■ Activity:
Look for the word "agent" in the entries and copy every line where it shows up.

■ Provided material:

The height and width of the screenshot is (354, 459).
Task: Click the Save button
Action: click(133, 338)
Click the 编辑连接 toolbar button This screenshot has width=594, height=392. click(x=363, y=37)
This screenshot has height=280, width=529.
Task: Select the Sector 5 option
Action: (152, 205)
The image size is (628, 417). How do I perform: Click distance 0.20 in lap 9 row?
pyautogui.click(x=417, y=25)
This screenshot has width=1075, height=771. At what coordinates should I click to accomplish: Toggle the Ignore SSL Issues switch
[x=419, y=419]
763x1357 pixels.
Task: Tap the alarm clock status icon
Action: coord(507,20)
* * *
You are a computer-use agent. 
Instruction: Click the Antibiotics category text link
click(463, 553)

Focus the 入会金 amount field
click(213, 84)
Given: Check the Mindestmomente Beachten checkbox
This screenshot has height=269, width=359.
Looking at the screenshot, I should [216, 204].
--
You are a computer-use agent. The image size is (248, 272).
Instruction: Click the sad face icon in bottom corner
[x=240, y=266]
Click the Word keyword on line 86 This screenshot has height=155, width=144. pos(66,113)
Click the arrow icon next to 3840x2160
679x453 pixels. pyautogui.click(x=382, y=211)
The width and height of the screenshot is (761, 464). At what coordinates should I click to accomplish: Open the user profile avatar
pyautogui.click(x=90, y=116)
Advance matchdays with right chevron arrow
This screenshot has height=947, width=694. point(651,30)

■ Answer:
You are a computer-use agent. 
You are a computer-use agent. The image size is (248, 272).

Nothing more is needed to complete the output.